Records for the task START

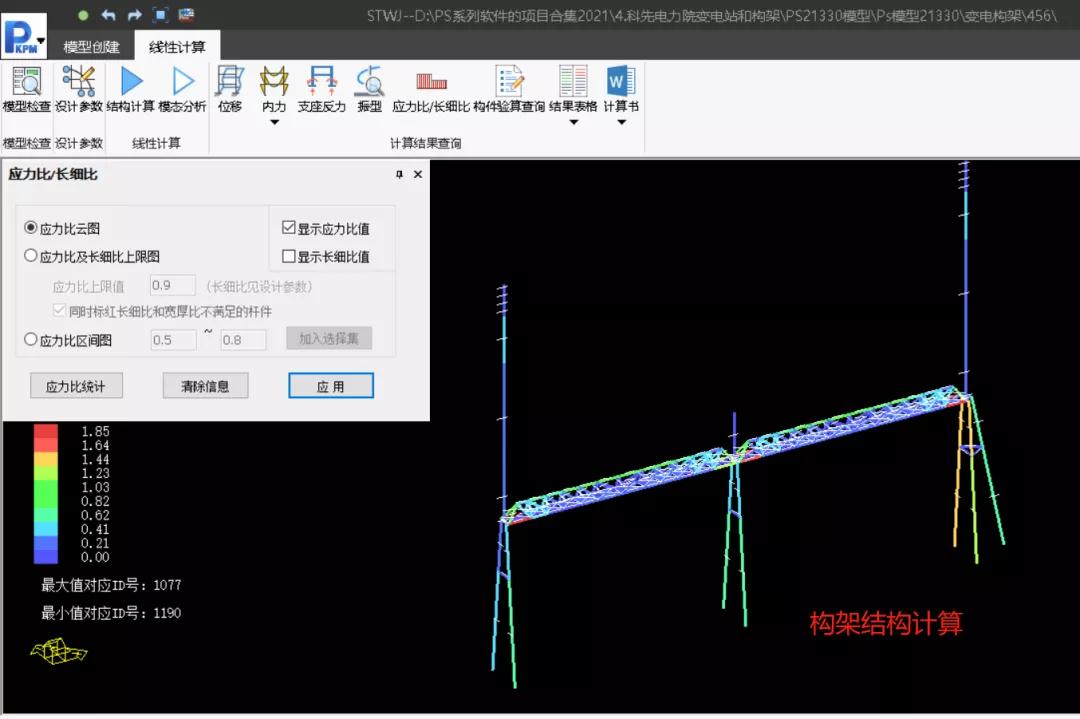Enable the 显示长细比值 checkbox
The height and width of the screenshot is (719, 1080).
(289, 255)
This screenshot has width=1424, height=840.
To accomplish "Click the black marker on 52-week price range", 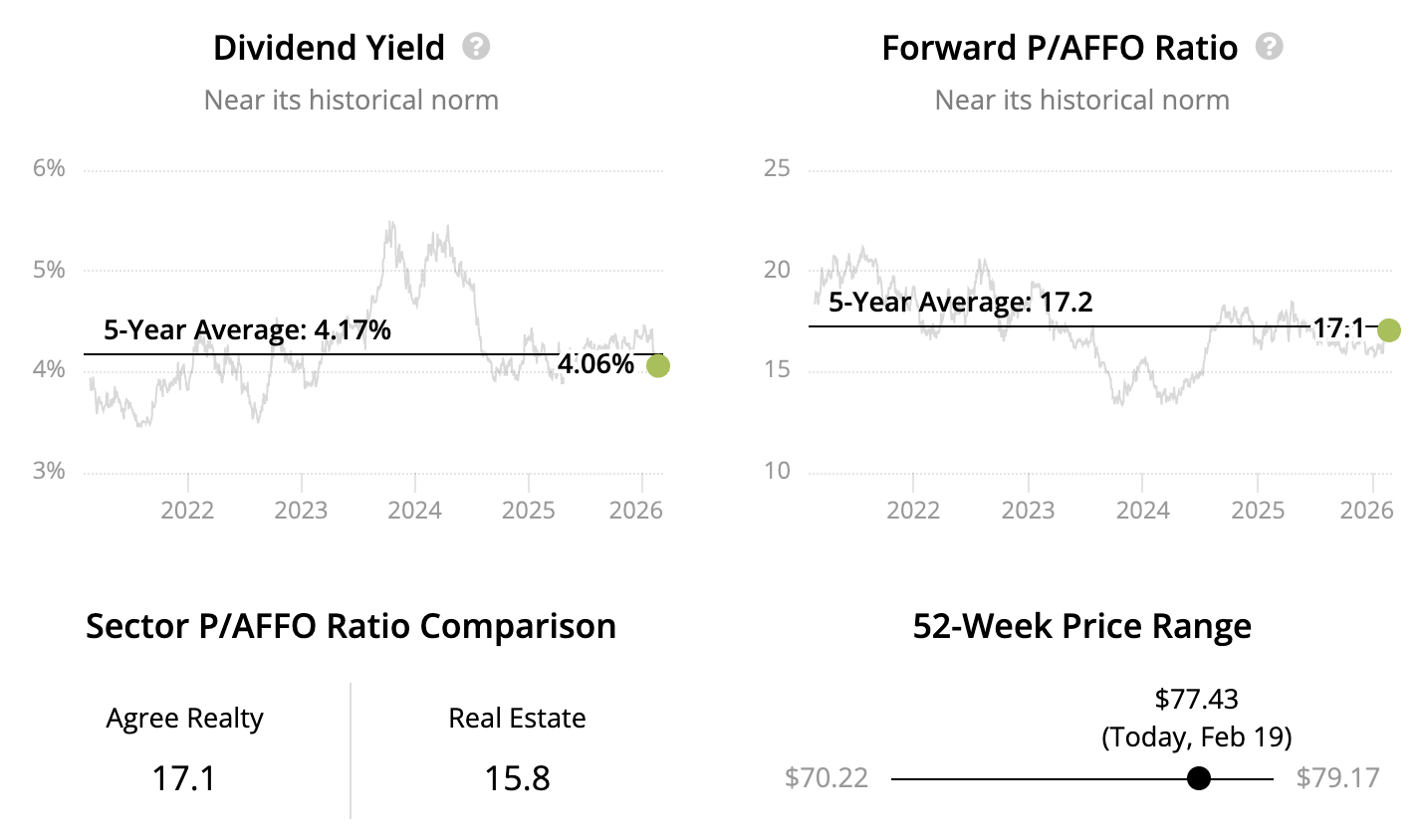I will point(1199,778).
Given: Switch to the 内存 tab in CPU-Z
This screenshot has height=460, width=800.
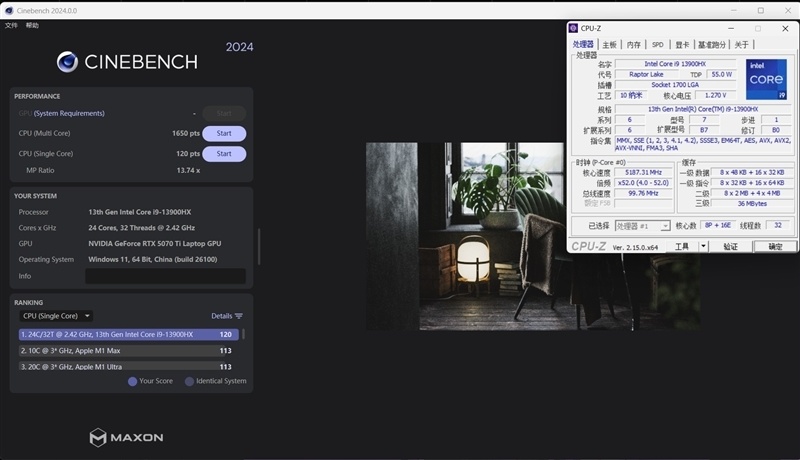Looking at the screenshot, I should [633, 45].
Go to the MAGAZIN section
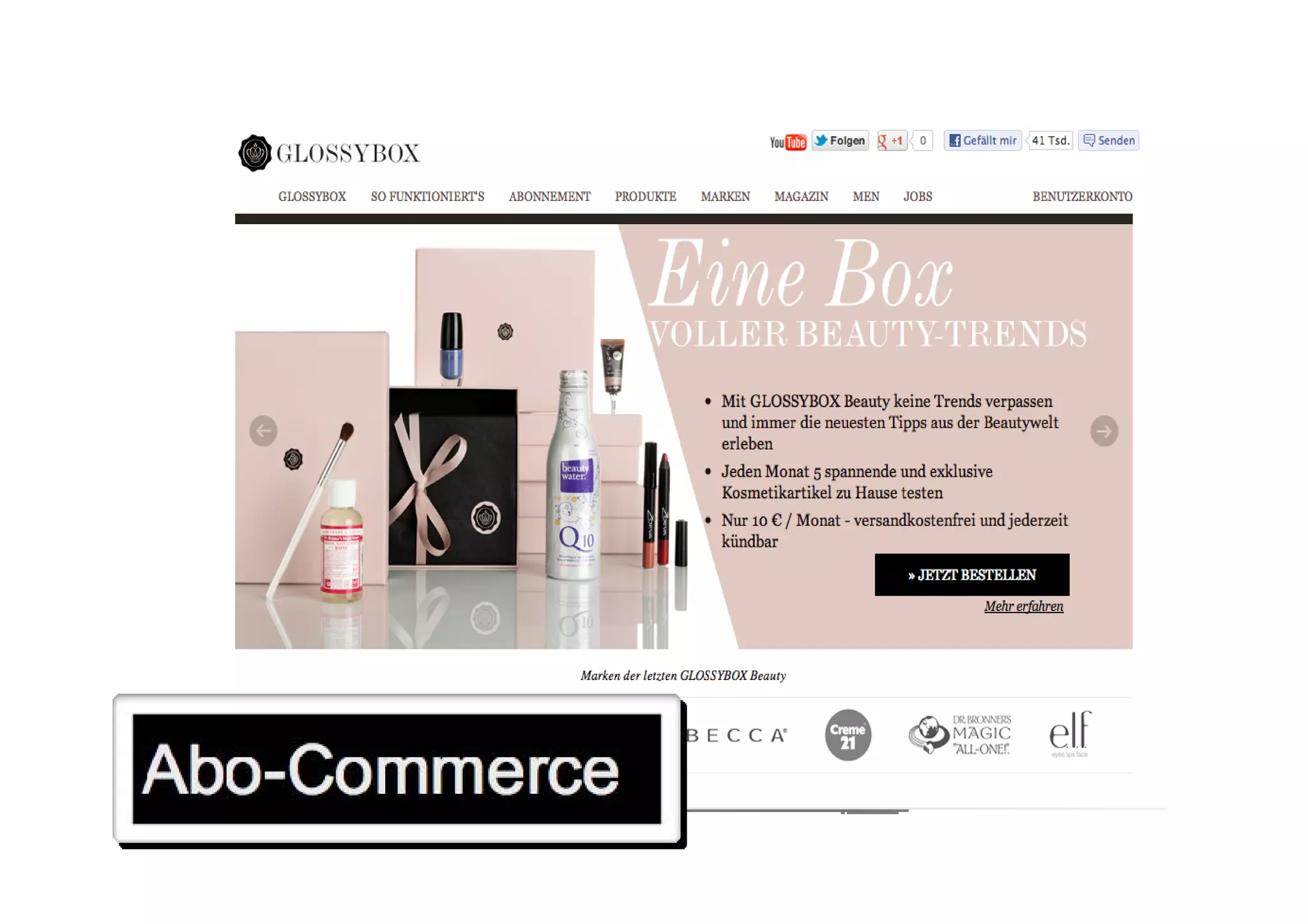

Records for the task END

What is expected >> Each line from the one holding "This screenshot has height=460, width=800." down to the end of the records is to be reproduced unaltered, and the pictures are to be omitted.

Finished exercise >>
This screenshot has height=460, width=800.
Looking at the screenshot, I should [633, 45].
Go to the MAGAZIN section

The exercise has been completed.